→ Passage to read:
══════════════════════════════
The press release states that the strategic partnership will,

“create new financial services experiences for collective user bases of millions of consumers and merchants worldwide.”

Chris Clark, Regional President of Visa in the Asia Pacific, is hopeful that the partnership can encourage the growth of an ecosystem that benefits multiple stakeholders,

As the LINE Pay team continues to enhance the utility of the LINE messaging application for consumers’ everyday lives, we are impressed by the potential of LINE’s distribution power and consumer loyalty to further drive the growth of the global, open-loop payments ecosystem to benefit all players on our network – consumers, merchants, and issuing and acquiring banks.

Youngsu Ko, CEO of LINE Pay and LINE’s Fintech Company, is keen on adding value to LINE, and a pioneering payments network is one of those additions,

LINE Pay is more than just a payment method. As we transition to a cashless society, LINE Pay is focused on delivering added value to LINE’s users around the world and business partners. With Visa’s global network and infrastructure, LINE Pay users will be able to enjoy the advantages of that innovative, worldwide network.
══════════════════════════════
→ Information shown:
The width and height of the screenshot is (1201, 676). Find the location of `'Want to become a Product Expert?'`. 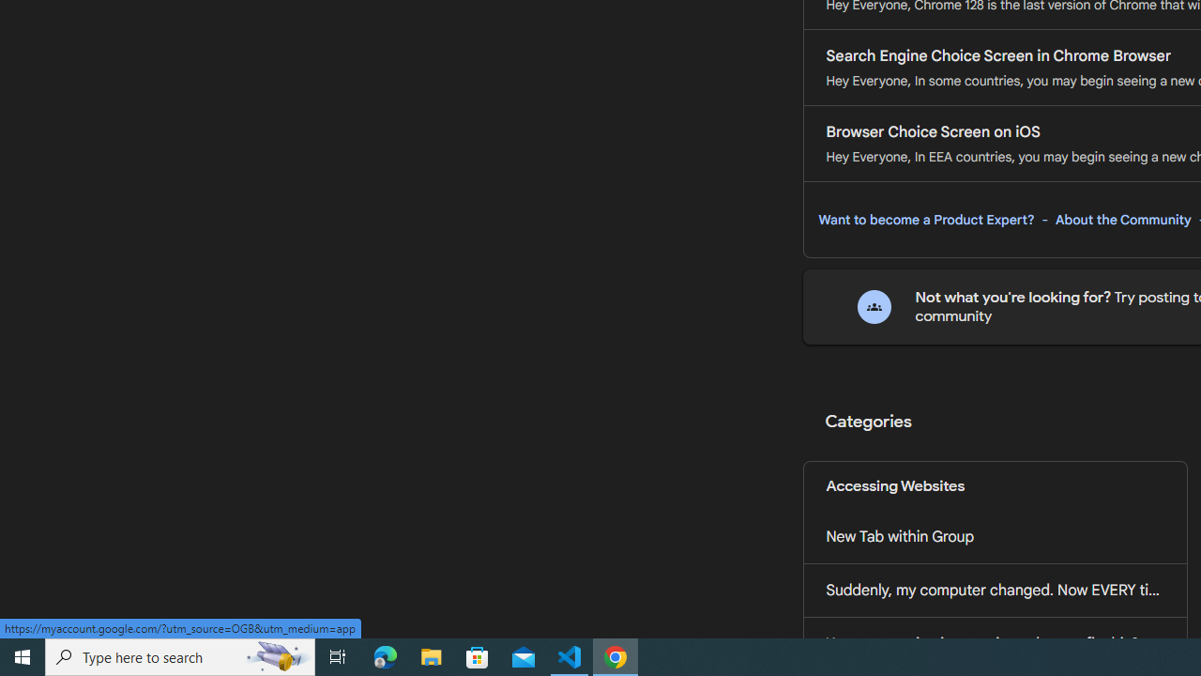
══════════════════════════════
Retype the LINE Pay and Visa partnership passage word for word, from "LINE Pay is more" to "innovative, worldwide network.".

→ Answer to the exercise:
LINE Pay is more than just a payment method. As we transition to a cashless society, LINE Pay is focused on delivering added value to LINE’s users around the world and business partners. With Visa’s global network and infrastructure, LINE Pay users will be able to enjoy the advantages of that innovative, worldwide network.